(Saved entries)
_____

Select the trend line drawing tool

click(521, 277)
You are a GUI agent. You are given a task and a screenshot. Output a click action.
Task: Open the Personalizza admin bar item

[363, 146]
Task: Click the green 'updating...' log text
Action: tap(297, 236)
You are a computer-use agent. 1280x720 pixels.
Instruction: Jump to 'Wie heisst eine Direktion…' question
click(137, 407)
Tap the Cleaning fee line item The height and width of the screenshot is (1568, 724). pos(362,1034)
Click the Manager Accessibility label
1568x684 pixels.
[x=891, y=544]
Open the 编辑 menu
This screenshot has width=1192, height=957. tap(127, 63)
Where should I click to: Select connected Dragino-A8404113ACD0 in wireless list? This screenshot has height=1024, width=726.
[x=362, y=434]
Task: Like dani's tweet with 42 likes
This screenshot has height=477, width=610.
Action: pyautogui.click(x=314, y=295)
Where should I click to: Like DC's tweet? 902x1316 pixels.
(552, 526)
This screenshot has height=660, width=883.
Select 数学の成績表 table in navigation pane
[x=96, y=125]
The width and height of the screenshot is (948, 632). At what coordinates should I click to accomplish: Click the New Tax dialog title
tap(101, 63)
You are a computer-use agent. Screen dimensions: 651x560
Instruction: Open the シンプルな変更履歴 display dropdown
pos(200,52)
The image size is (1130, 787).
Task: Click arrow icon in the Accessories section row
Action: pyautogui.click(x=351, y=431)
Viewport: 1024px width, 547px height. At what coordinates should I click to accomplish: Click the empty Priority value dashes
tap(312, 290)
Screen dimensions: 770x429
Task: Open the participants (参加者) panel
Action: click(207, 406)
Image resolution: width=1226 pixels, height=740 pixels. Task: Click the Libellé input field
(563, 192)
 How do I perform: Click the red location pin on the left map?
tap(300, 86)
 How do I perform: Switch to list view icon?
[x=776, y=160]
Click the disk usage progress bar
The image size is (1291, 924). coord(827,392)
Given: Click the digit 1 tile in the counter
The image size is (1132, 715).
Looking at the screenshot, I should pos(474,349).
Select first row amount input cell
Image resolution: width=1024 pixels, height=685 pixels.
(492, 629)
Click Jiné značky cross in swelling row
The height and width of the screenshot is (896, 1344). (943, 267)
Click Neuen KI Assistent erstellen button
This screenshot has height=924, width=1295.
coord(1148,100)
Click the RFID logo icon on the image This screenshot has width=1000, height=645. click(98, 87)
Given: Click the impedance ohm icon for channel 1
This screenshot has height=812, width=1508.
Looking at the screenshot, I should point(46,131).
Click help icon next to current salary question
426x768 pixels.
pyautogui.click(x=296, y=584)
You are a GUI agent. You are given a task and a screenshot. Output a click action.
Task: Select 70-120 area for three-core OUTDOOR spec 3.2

_____

■ Aim of the task
Look through the entries for lines containing the word "agent" and return each one.

■ Written solution
You are a GUI agent. You are given a task and a screenshot. Output a click action.
You are a computer-use agent. 1280x720 pixels.
You are a computer-use agent. Screen dimensions: 651x560
You are a GUI agent. You are given a task and a screenshot. Output a click action.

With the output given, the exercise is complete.